Sin embargo, ajeno como de costumbre a cualquier celebración que no partiera de los afectos, cuando el sol se retiraba discreto, él hacía lo propio, juntando libros y apuntes, ante el desencanto de aquellos que fascinados por su sabiduría y humildad -fórmula increíblemente mágica para abrir corazones-deseaban continuar sin horario de salida.
Esa tarde, movía sus manos en el aire, explicando porqué era tan maravilloso descubrir el alma humana a través de un verso, cuando de pronto, se detuvo. Su vista fija en la humedad del techo, sus manos cayeron a los lados de su cuerpo rígido, el silencio se hizo incómodo, el tiempo se había detenido.
En el interior de su cabeza, pedazos de algodón luchaban por acomodarse; por alguna inexplicable razón veía cientos de ojos mirarlo, sin poder afirmar con seguridad dónde se encontraba. Su cerebro enviaba sólo una orden: “decí algo…” Pero, ¿sobre qué?, ¿qué es lo que esperaba de él toda esa gente?
“Decí algo…”
Entonces, al borde del pánico, balbuceó:
-Me quiero ir a casa…
Y como empujado, salió, dejando inertes sobre el escritorio sus propios viejos libros sin guardar.
El rumor se extendió con rapidez, algo extraño y sin sentido había cobrado vida en el profesor Ugarte. Su carácter se volvió áspero día tras día y sus lagunas mentales amenazaban con dejarlo inanimado con frecuencia. Cortaba frases inesperadamente y abandonaba aterrorizado las clases que tanto había amado. El director y amigo personal y algunos colegas comenzaron a estudiarlo, en un principio restándole importancia, luego con cautela, más tarde, alarmados. Sin familiares a quien recurrir, el señor Forsatti en persona le rogó que consultara a un profesional.
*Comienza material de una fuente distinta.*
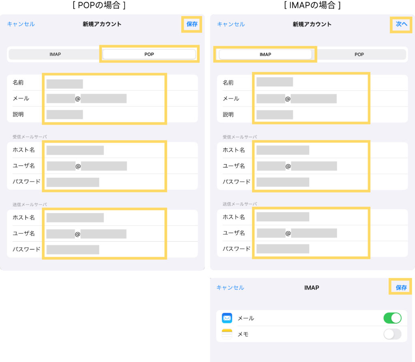The height and width of the screenshot is (362, 415).
Task: Click the yellow Notes app icon
Action: (x=227, y=334)
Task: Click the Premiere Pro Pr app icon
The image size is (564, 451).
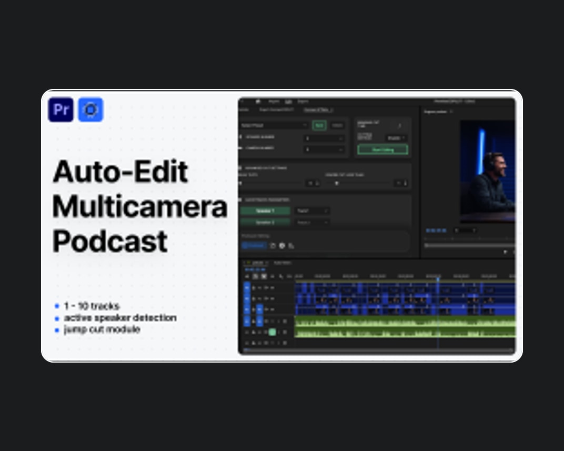Action: coord(61,109)
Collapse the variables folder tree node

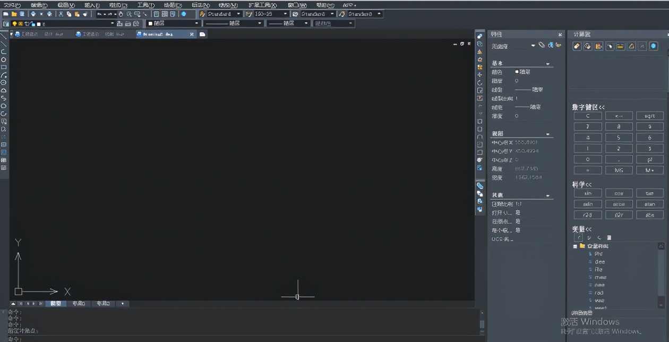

Por fin, él mismo, en un escaso momento de lucidez, confesó su temor y, escoltado por uno de sus alumnos, se sometió a una larga serie de estudios, tras lo cual, fue citado una tarde cualquiera.
Le transpiraban las manos, sentía brotar en lo profundo de su cuerpo un ser agresivo que él no conocía y, a la vez, lo elevaba más allá de cualquier circunstancia terrena, material, mezquina. Ahora apretaba el brazo de su ocasional acompañante y al cabo de media hora ya había preguntado dos veces para qué estaban allí.
El diagnóstico fue entregado con tristeza, prolijamente.
-Es una enfermedad que se encuentra en estudio, su evolución depende de cada paciente. Lo único que sabemos con seguridad es que es irreversible, lo siento.
Ya no quiso escuchar más, sólo anheló esconderse en su casa, su refugio infinito. El doctor extendió la receta con la medicación para disminuir el estado de ansiedad, y con un gesto de resignación se puso de pie para entregarla, pero el profesor se había ido…
El alumno escuchó entonces lo que el médico quiso que supiera.
-Es una enfermedad que vive él y también su entorno, si existe algún responsable… le ruego que le diga que venga a verme, deben saber a qué atenerse; su carácter empeorará, no podrá controlar sus reacciones, ni su propio cuerpo… ¿me entiende? No, no entendía, parodias de un cuento absurdo, no entendía…
Los días pasaron, el enemigo que había aparecido como devorador de su calma comenzó a dormirse, suavemente, dando paso a reclamantes soledades. No volvió a la Universidad, ni siquiera a buscar sus libros, nunca más recordó las obras de teatro y la poesía, pero una celebración de jardines y palabras engarzadas enjoyaron sus tardes de sol… Humberto Ecco le dictaba textos al atardecer y bebía con Hemingway el “Papa´s Special” con jugo de limón; le preguntaba a Poe el misterio de sus preguntas sin sentido y jugaba largas partidas de ajedrez con Gabriel, esperando ambos, la llegada de la larga noche.
El día que murió, los alumnos lloraron el silencio de las letras, el mundo ignorado del escritor que crea en soledad, sin aplausos. Pero no lejos de ellos, un bullicio ensordecedor de libros abiertos contando sus historias, acompañaban al profesor Ugarte en sus clases de literatura.